In [1]:
#import all neccessary libraries
import json
import pandas as pd
from pandas import json_normalize

In [2]:
#open json file
with open('normal_tweets.json', 'r') as json_file:
    data = json.load(json_file)

In [3]:
#normalize the json file
df = pd.DataFrame.from_dict(pd.json_normalize(data), orient='columns')

**Notice that the entire data is stored as one row and in one column. The code below addresses that.**

In [4]:
#separate by rows
df = df.explode('data', ignore_index=True)

#expand columns to see full text
pd.set_option('display.max_colwidth', None)

**Data is successfully separated as individual columns, however, it is still stored as one row column. The code below addresses that.**

In [5]:
#normalize the data again
df_data_normalize = json_normalize(df['data'])

**The code results in a DataFrame with 4 columns.**
- edit_history_tweet_id
- id
- created_at
- text

In [6]:
#drop unnecessary columns for our analysis
df = df_data_normalize.drop(columns=['edit_history_tweet_ids','id','created_at'])

**code produces a new dataframe that separates each tweet in its own row. We have a total of 24 rows and 1 column named, "text".**

## From this point onward I will be using basic Natural Language Processing to clean up the text

In [7]:
#import all neccessary libraries
import nltk
from langdetect import detect

In [8]:
#some tweets have links. We only want the actual twitter text, so we 
#have to remove https links. 
df['text'] = [x.split('https')[0] for x in df['text']]

**Although we have removed "https links", the dataset is still marked with extra spaces and '\n' text, indicating new lines in the tweet.**

In [9]:
#check and remove all 'n' and extra space in texts
def remove_newline(cell_value):
    return cell_value.replace("\n", " ")

#apply the remove_newline function to each cell in the specified column
df['text'] = df['text'].apply(remove_newline)
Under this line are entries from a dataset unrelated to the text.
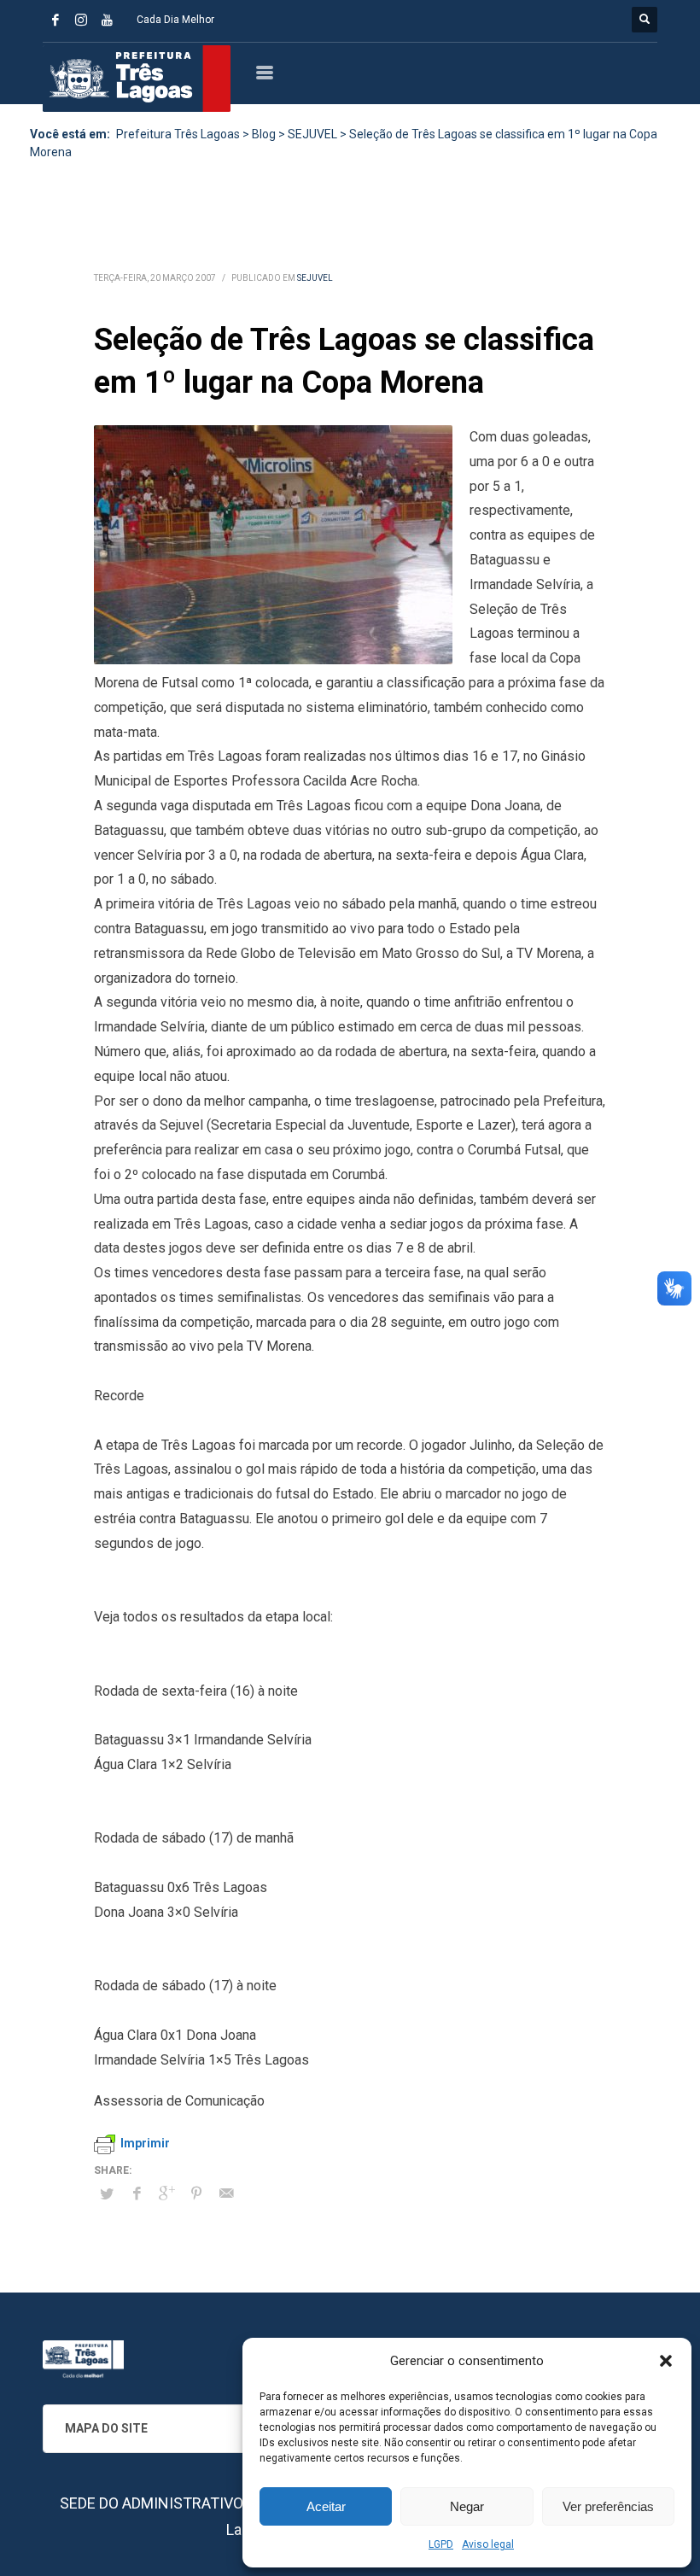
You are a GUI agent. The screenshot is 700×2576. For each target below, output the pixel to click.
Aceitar (326, 2506)
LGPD (441, 2544)
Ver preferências (608, 2506)
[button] (665, 2360)
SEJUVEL (315, 278)
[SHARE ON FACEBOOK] (136, 2193)
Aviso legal (488, 2544)
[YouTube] (107, 19)
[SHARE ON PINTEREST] (196, 2193)
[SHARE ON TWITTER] (107, 2194)
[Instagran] (81, 19)
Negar (467, 2506)
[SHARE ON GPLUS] (166, 2193)
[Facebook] (55, 19)
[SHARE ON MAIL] (226, 2193)
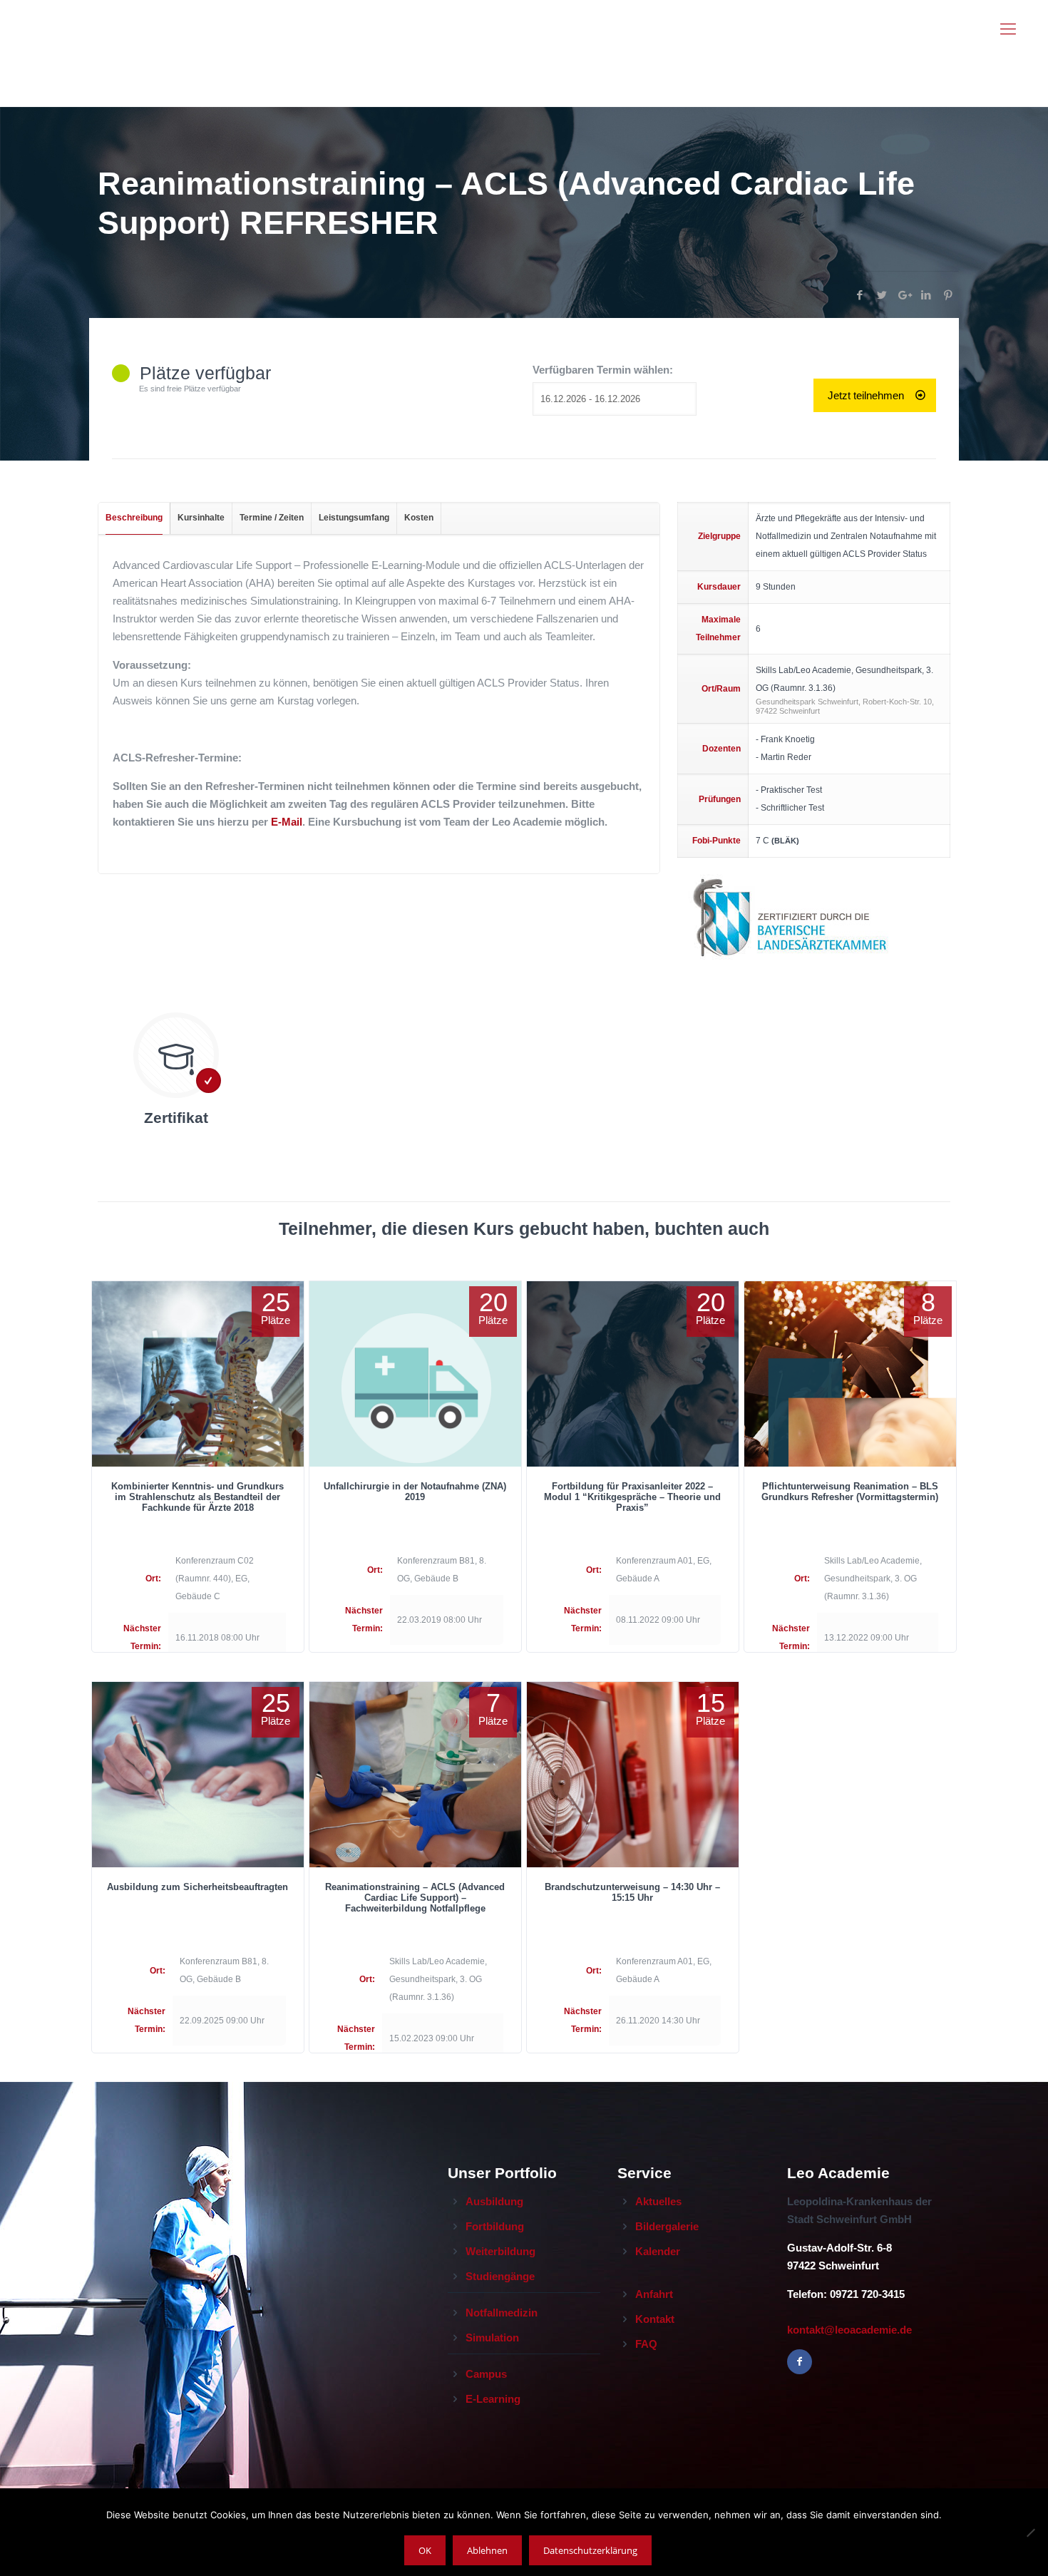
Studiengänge (500, 2276)
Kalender (657, 2251)
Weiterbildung (500, 2251)
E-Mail (286, 822)
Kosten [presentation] (418, 518)
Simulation (492, 2337)
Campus (486, 2374)
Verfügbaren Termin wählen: (603, 370)
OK (424, 2550)
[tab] (134, 518)
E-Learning (493, 2399)
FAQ (646, 2344)
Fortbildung (495, 2226)
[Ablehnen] (1030, 2532)
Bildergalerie (667, 2226)
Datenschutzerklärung (590, 2550)
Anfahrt (654, 2294)
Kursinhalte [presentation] (201, 518)
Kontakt (654, 2319)
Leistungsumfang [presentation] (354, 518)
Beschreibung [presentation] (134, 518)
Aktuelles (658, 2201)
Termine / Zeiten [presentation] (272, 518)
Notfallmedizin (502, 2312)
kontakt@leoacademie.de (849, 2330)
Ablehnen (487, 2550)
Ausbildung (494, 2201)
#convert all text to lower case to maintain standard in text standardization
df['text'] = df['text'].str.lower()

**Texts are all in lowercase, but our data must only contain Spanish tweets. We must remove tweets that are not detected in the Spanish language**

In [10]:
#function to detect text language
def detect_my(text):
    try:
        return detect(text)
    except: return 'unknown'
    
#we are creating a new column that will have values classifying the language each tweet is in 
df['language'] = df['text'].apply(detect_my)

In [11]:
#now we want to query spanish tweets
#this will effectively remove any tweet not in Spanish
new_df = df.query("language =='es'")['text']

#convert the results into a dataframe
new_df = pd.DataFrame(new_df)

**Our data now contains only Spanish tweets. Still, the data needs to be cleaned further for it to be ready for sentiment analysis**

In [12]:
#import proper libraries
from nltk.corpus import stopwords
from nltk.tokenize import word_tokenize

In [13]:
#before removing filler words in our tweets, we need to tokenize it
new_df['text'] = df.apply(lambda row: nltk.word_tokenize(row['text']), axis=1)

#set up stopwords to spanish
stop_words = set(stopwords.words('spanish'))

#apply to data
new_df = new_df['text'].apply(lambda x: [item for item in x if item not in stop_words])

#convert resuls to dataframe
new_df = pd.DataFrame(new_df)

**The final data shows each tweet in its own row, fully tokenized, and with no filler words**

**For privacy reasons and to stay compliant with Twitter's Policy, I do not think I can show the final outcome. Furthermore, at this point, I did not have enough to time to finish the overall analysis as I had to hand in my capstone. I was also not too positive if my approach to conduct sentiment analysis was right. However, given the research papers I have read on this topic, it is possible.**